**TO DO**
Could you find every line in the records below that contains the word "computer" and copy it?

**EXTRACTED ENTRIES**
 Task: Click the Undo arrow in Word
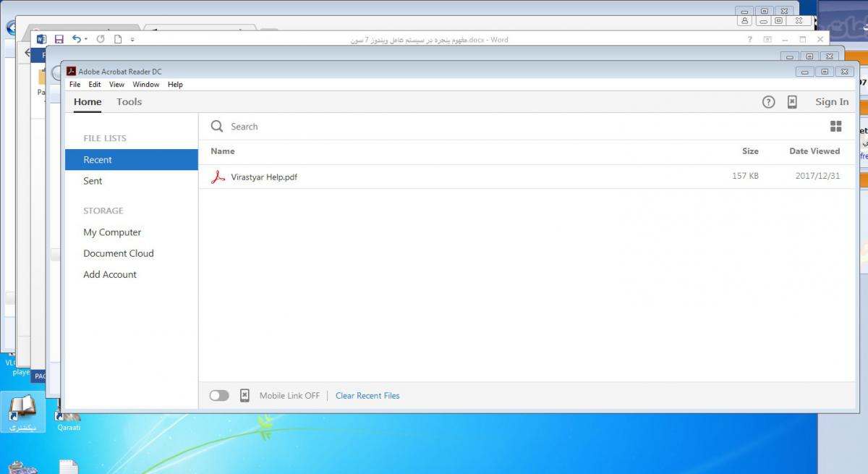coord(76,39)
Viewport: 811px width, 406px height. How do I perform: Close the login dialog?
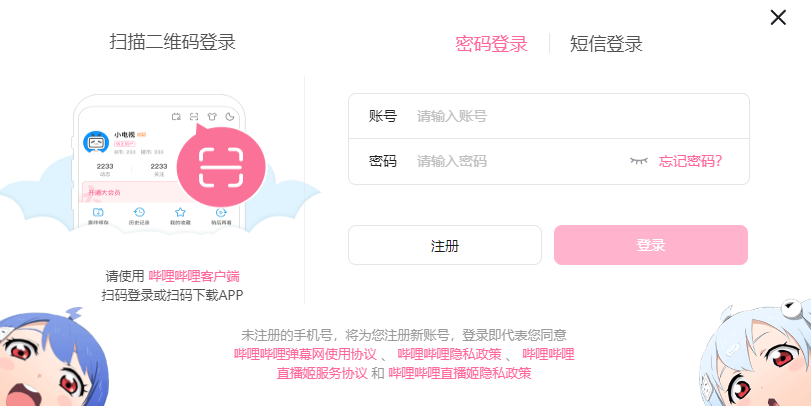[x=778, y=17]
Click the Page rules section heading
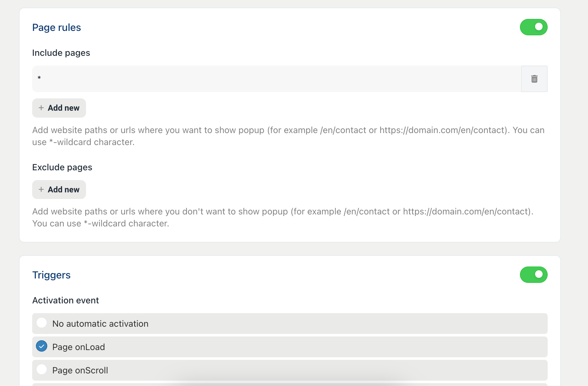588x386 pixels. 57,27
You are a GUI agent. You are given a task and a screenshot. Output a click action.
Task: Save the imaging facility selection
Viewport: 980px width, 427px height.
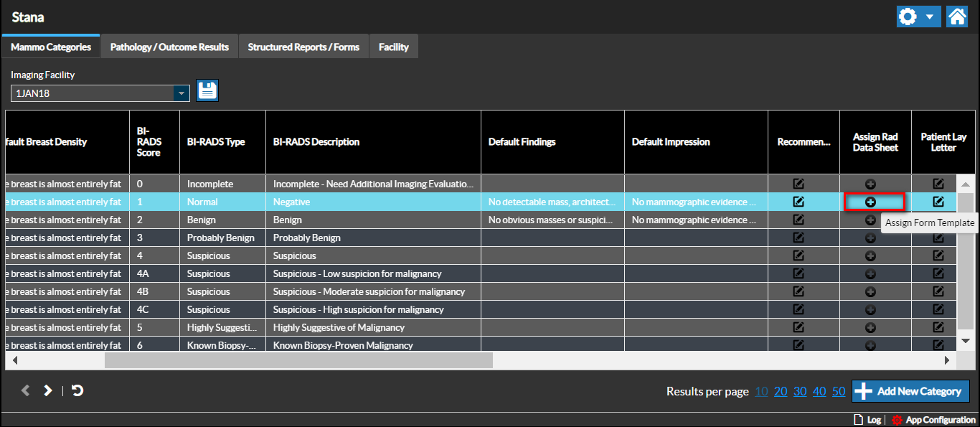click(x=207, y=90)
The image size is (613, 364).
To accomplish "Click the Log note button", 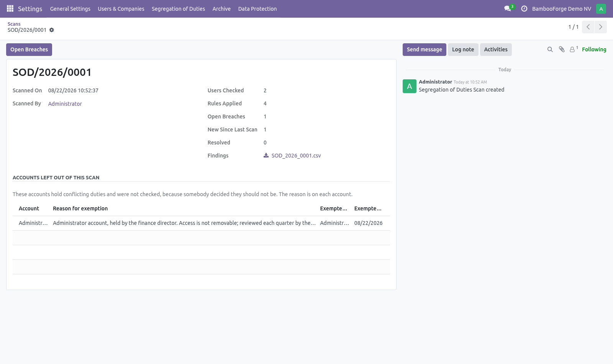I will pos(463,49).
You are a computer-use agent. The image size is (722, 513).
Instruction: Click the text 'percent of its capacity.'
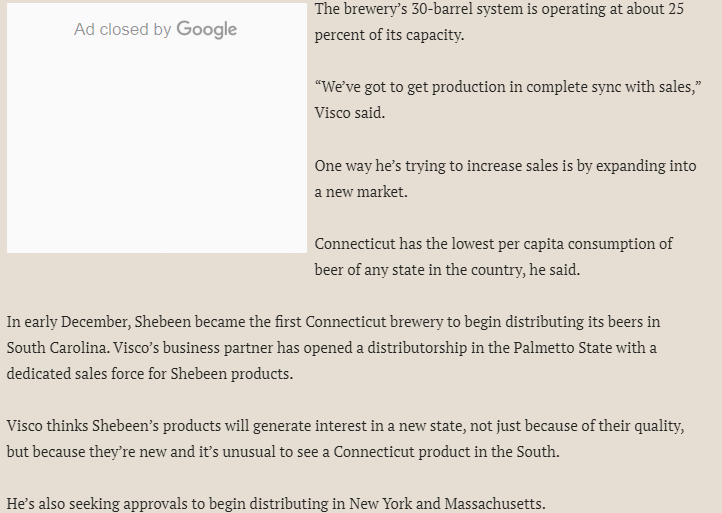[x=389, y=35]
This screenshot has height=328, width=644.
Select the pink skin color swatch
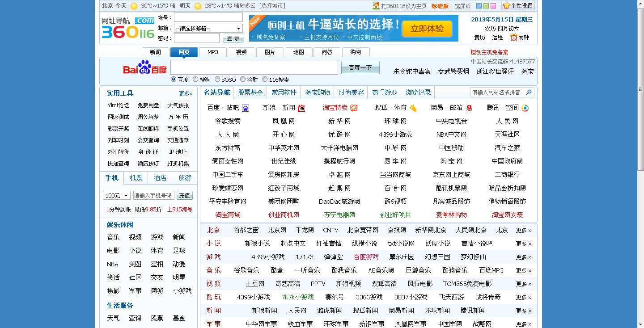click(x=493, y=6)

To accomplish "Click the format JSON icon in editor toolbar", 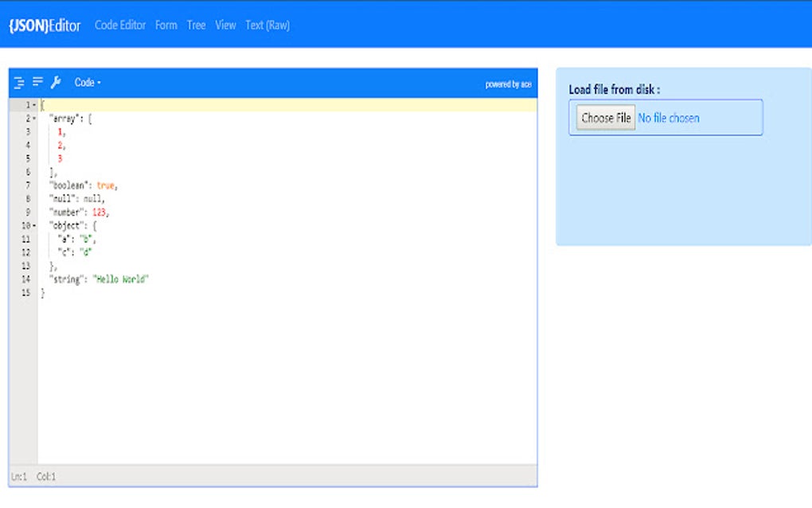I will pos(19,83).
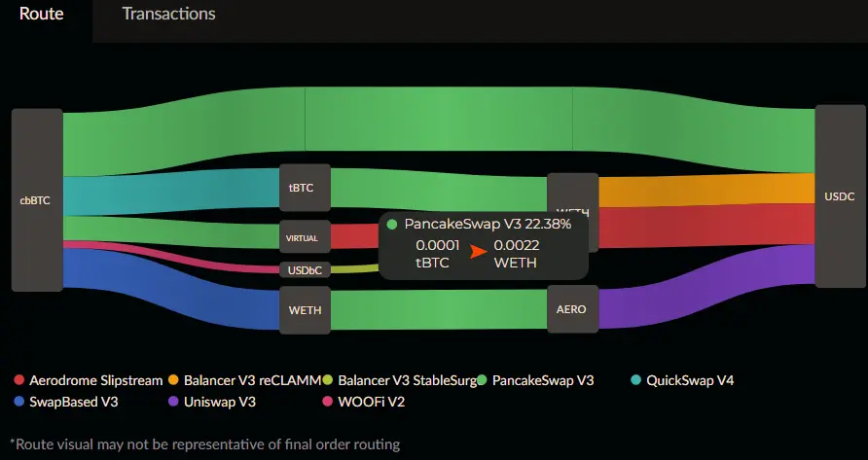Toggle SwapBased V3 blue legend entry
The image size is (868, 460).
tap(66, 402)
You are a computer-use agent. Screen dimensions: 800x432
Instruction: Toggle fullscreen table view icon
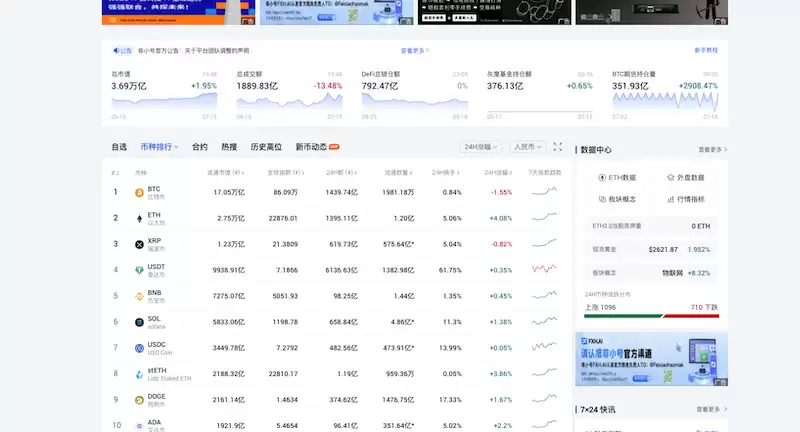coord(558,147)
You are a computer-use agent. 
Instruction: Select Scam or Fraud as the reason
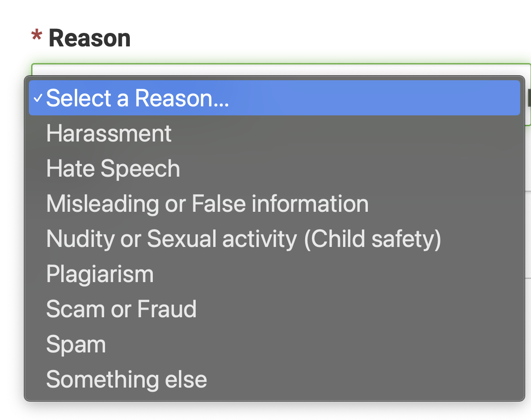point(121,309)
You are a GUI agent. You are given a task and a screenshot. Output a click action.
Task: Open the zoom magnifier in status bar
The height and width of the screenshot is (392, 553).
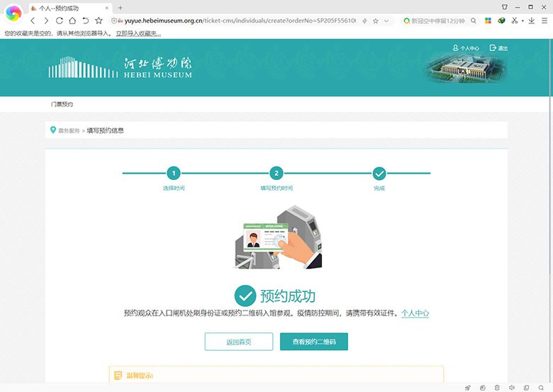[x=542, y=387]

* * *

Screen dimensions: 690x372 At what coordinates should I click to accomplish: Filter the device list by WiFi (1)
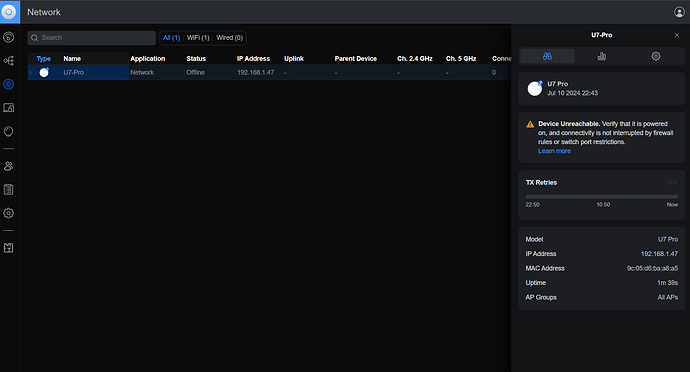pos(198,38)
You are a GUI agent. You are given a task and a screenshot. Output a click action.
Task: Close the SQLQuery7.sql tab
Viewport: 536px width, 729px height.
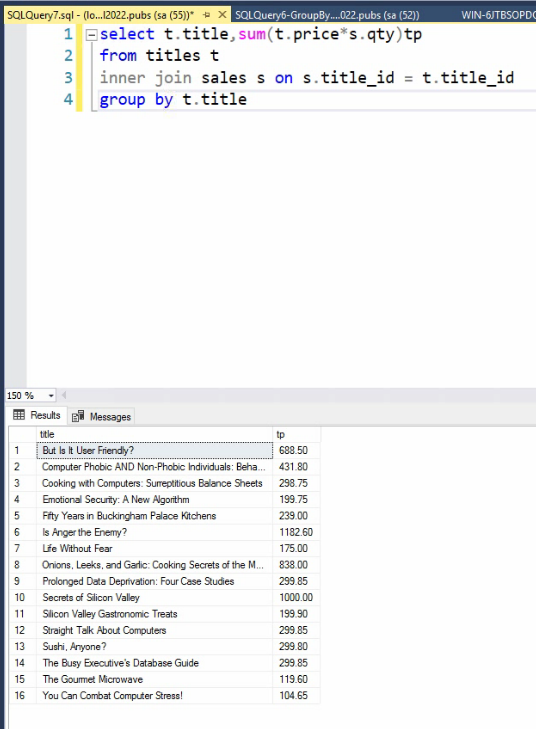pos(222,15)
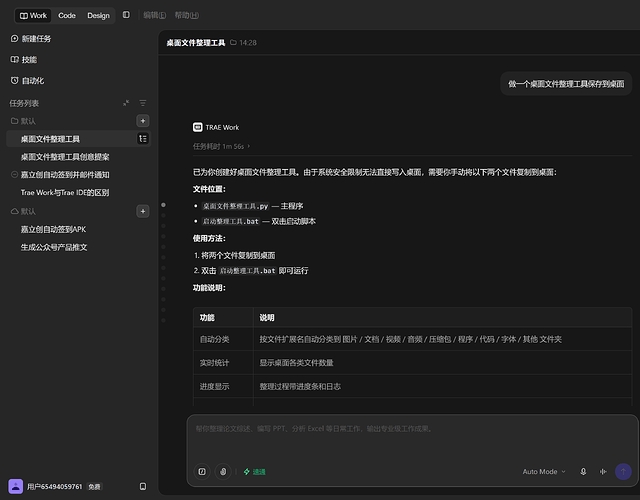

**EXERCISE SOLUTION**
You are a computer-use agent. The image size is (722, 513).
You are a computer-use agent. Screen dimensions: 800x432
You are a computer-use agent. 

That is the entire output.